A summary of PLMs used in this study.

PLM	Description
BERT ¹⁸	Bidirectional Encoder Representations from Transformers (BERT) is a pre-trained language model developed by Google, which was trained using 800 million words from the BookCorpus dataset and 2.5 billion words from Wikipedia. It is based on Transformer architecture²⁶, a neural network architecture for language interpretation built on a self-attention mechanism.
RoBERTa ²⁰	Robustly Optimized BERT Pre-training Approach (RoBERTa) is based on BERT architecture. It is trained with a bigger batch size and longer text sequences without Next Sentence Prediction (NSP). It contains more parameters than BERT (123 million for RoBERTa base and 354 million for RoBERTa large). It is trained using dynamic masking patterns, in which the masked token is altered with each iteration of the input.
BioBERT ⁸	Bidirectional Encoder Representations from Transformers for Biomedical Text Mining (BioBERT) has the same architecture as BERT but is mainly pre-trained on Biomedical texts. It is trained on PubMed abstracts (PubMed) and PubMed Central full-text articles (PMC), apart from the Wikipedia and BookCourpus data.
Clinical BERT ⁹	This BERT model is primarily trained on clinical texts, EHRs and discharge summaries and thus produces better performance than other models on EHR text corpus.
GPT-2 ¹⁹	This is essentially a decoder-only transformer.

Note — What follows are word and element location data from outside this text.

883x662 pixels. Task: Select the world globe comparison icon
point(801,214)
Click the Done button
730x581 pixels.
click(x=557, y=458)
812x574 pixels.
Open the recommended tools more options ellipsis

The model is built by stacking up the transformer decoder blocks. Unlike the self-attention used by transformers, GPT-2 uses masked self-attention. It is an autoregressive language model.
T5 22	Text-to-Text Transfer Transformer (T5) is one of the latest PLMs released by Google, which outputs a text string instead of a label or a span of the input to the input sentence. Thus, it is a seq2seq model. Instead of employing task-specific architecture for different sorts of language tasks, it was built to have one standard architecture to learn many tasks

Open in a new tab

Prompt-based learning is one of the latest developments in the field of NLP and has not been effectively explored for many Natural Language Inference (NLI) applications. There have been multiple attempts to use PLMs are unsupervised learners. Radford et al.²³ demonstrated that PLMs could be used for many NLP tasks by “task descriptions”, without the need for fine-tuning. They have used this method for reading comprehension, translation, summarization, question answering tasks, etc. and found that GPT-2 could produce promising results in most of these tasks without any explicit supervision.

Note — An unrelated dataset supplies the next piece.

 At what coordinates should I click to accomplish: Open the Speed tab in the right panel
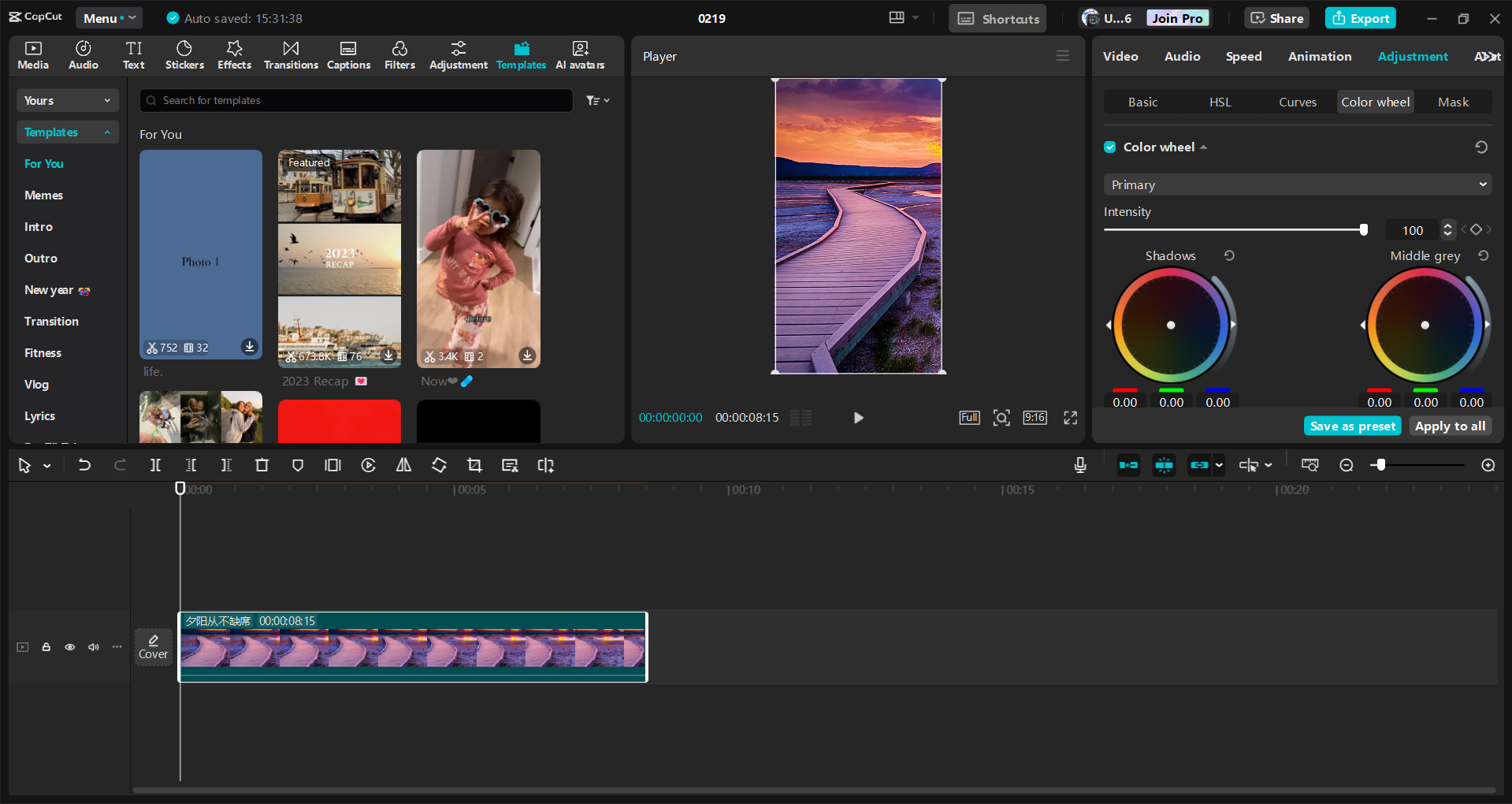(x=1243, y=56)
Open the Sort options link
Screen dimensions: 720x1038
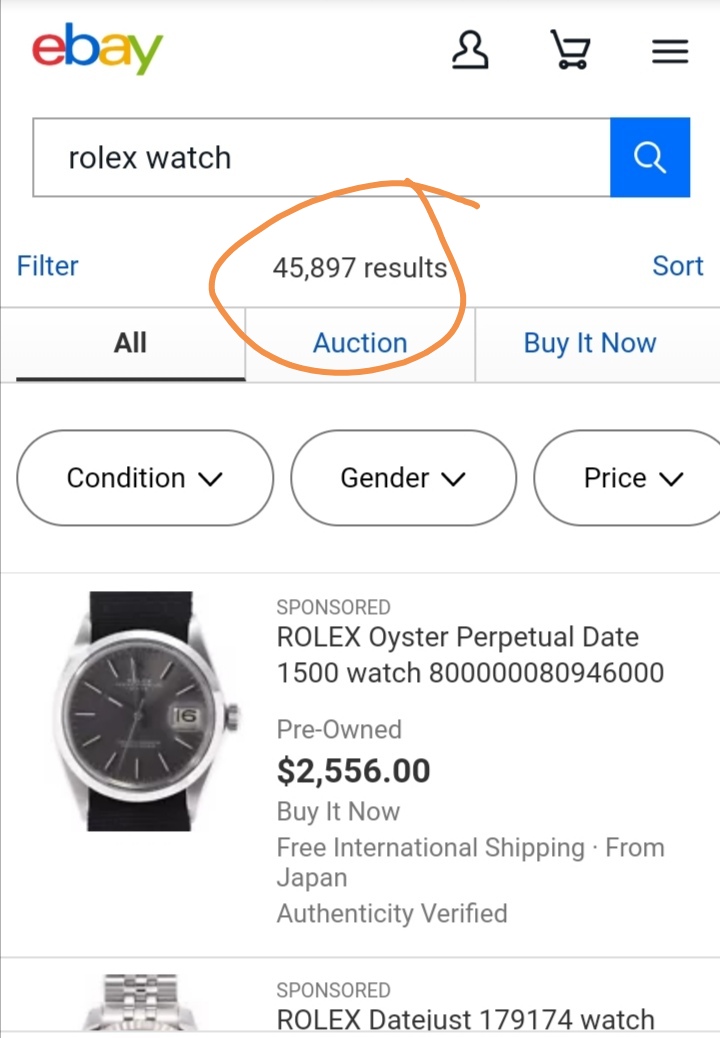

Researchers have also tried to use semi-supervised training procedures with cloze-style templates for text classification and NLI tasks²⁴. This few-shot approach outperformed supervised learning in a low-resource setting by a large margin. GPT-3²⁵, with its 125-175 Billion parameters, achieved good results in the zero-shot and one-shot settings and outperformed state-of-the-art models in the few-shot scenario²⁵. GPT-3 shows 86.4% accuracy in the few-shot setting of a word prediction task, an increase of 18% over previous models.

Based on unlabeled corpora and a pre-defined label schema, researchers have shown that the prompt-based ZSL approach can automatically learn and summarize entity kinds²⁷. This approach could outperform even 32-shot fine-tuning. It has been shown that text classification tasks can be formulated as a prompt -based learning problem, given by:

p (y \in y | x) = p ([MASK] = w \in v_{y} | T (x))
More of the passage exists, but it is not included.